Orgeneral Thomas bir terör örgütünün isminin ortasına demokratik kelimesi ekleyerek, örgütün terör örgütü vasıflarını kaybetmeyeceğini bilmesine rağmen PYD/YPG’ye kabuk değiştirttiklerini ifade etmiş, zımnen PYD’nin PKK terör örgütü olduğunu da kabul etmişti.

Benzer şekilde Amerika’nın Eski Suriye Özel Temsilcisi James Jeffrey çok yakın bir tarihte 2 Kasım 2020’de, PKK'yı terör örgütü olarak gördüklerini, PKK kadrolarının Suriye'yi terk etmesini istediklerini, Suriye’deki PKK varlığının Türkiye ile gerilimin ana nedeni olduğunu ifade etmişti.

Son gelişmeler ABD’nin PKK terör örgütü ile PYD bağlantısını kopartma, bu mümkün olmadığı takdirde PKK-PYD ilişkisini ve PKK’nın görünürlüğünü en aza indirme niyetinde olduğunu gösteriyor. Bir diğer gösterge ise ABD’nin PKK terör örgütünün faaliyetlerini sonlandırma niyeti. Irak’taki terör varlığını PKK olarak gören ABD, “görevini tamamlayan” PKK terörünün sonlandırılmasını isteyerek Suriye’deki etkinliğini korumak istiyor.

ABD, IKYY’nin başta Sincar olmak üzere PKK’nın Irak’ın kuzeyindeki varlığını ve etkinliğini azaltmak, mümkün olduğu takdirde PKK’yı bu bölgede sonlandırmak için destek veriyor.
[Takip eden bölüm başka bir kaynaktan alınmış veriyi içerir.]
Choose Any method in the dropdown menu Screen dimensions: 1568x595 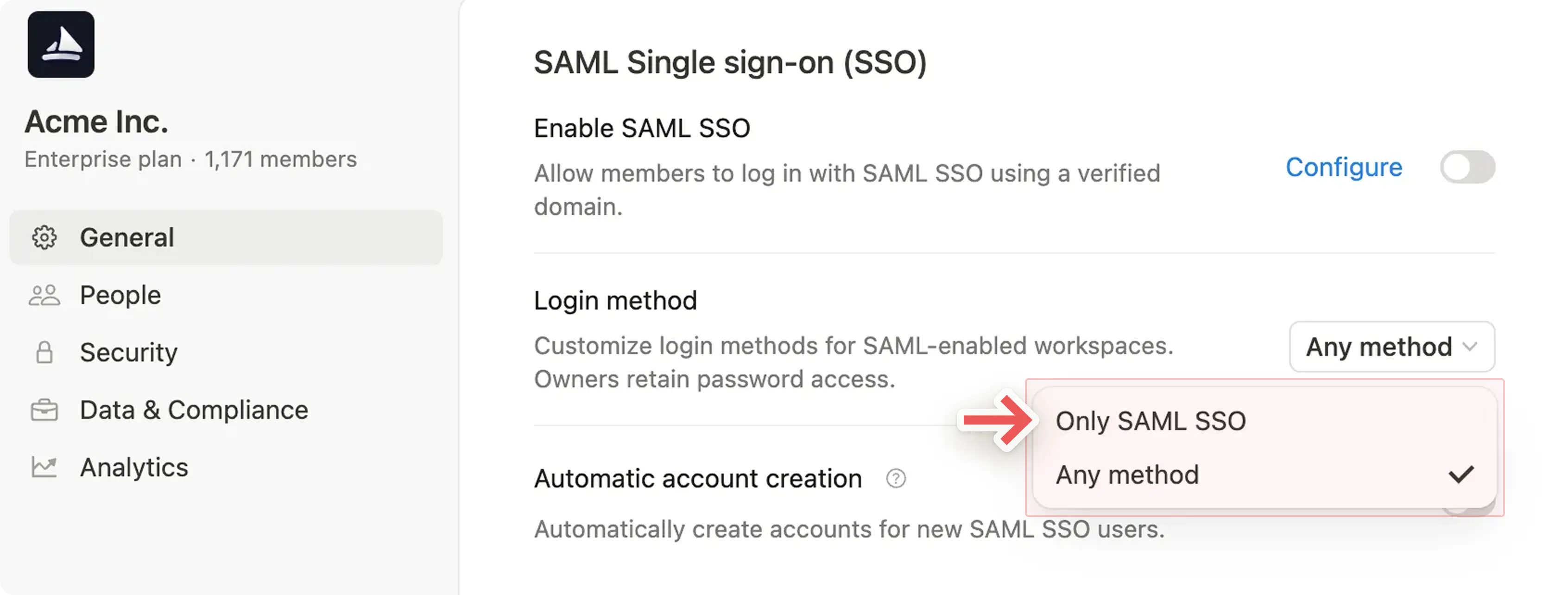click(1127, 475)
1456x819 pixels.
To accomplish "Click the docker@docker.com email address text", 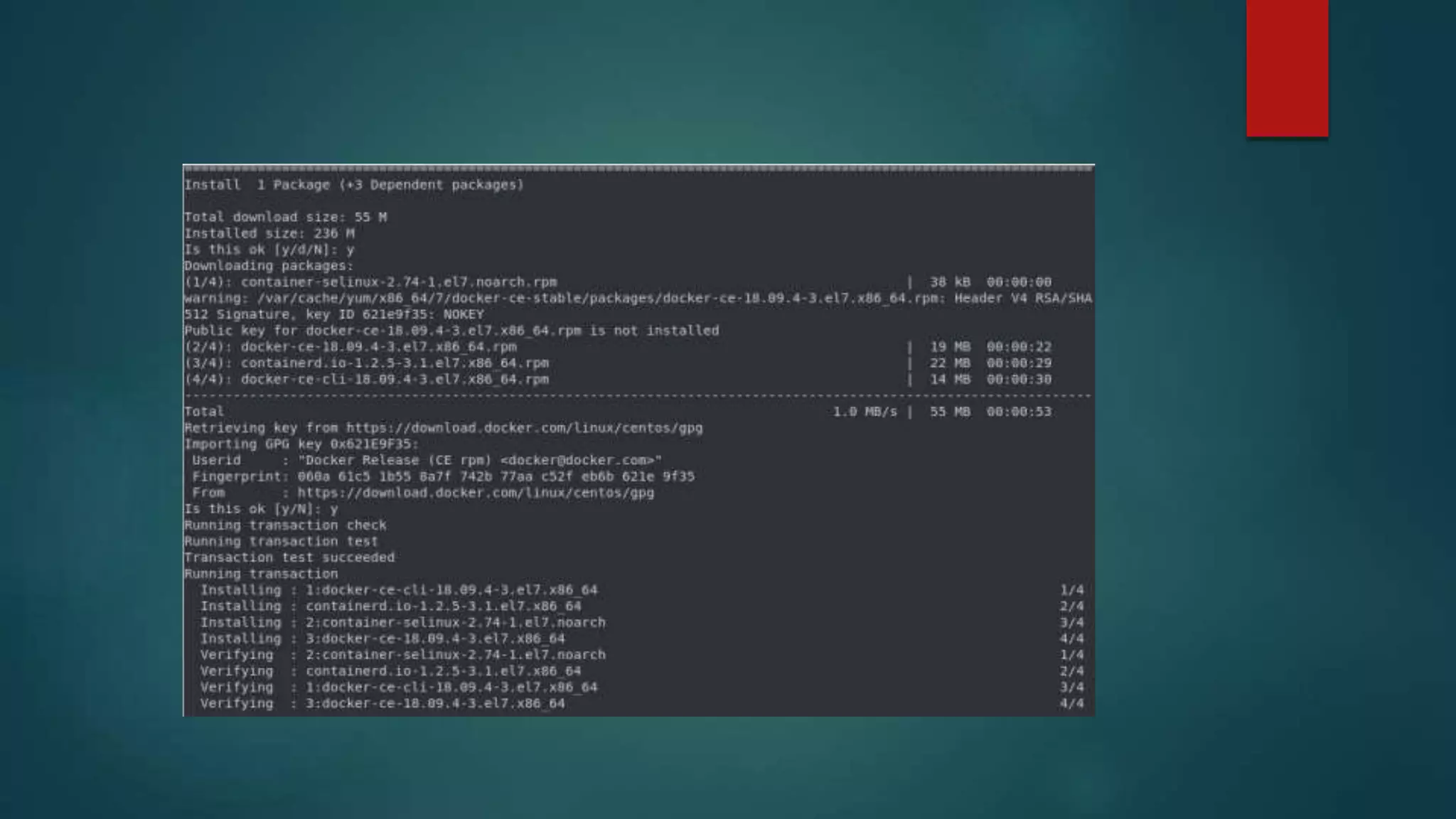I will coord(578,460).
Sincar bölgesinde PKK’nın çıkarılmasıyla, Suriye kuzeyinde PYD/SDG’ninkine benzer şekilde Sincar’da da PKK güdümündeki Sincar Direniş Birlikleri (YBŞ) üzerinden bir yapı oluşturulması, Irak kuzeyi ile Suriye kuzeyinin irtibatının kesintisiz hale gelmesi hedefleniyor. 90’lı yılların ortalarından itibaren PKK ile karşı karşıya gelmek istemeyen Peşmergenin sahaya inmesi, bölgede kontrolü sağlamak üzere silahlı güç sevki yapması, bölgede en azından bazı kritik noktaların Peşmerge tarafından kontrol edileceğine işaret ediyor.

Sonuç;

Türkiye’den toprak kopartarak Marksist-Leninist bir devlet kurma hayali ile yola çıkan PKK terörizmi, Türkiye’yi yıpratmak üzere yarım asıra yakın süredir bir araç olarak kullanıldı. Bu süre içerisinde çok sayıda ülkenin desteğini alan PKK terör örgütü zamanla Markist-Leninist çizgiden emperyalist devletlerin çizgine doğru bir kayma yaşayarak, bu ülkelerin maşası haline geldi.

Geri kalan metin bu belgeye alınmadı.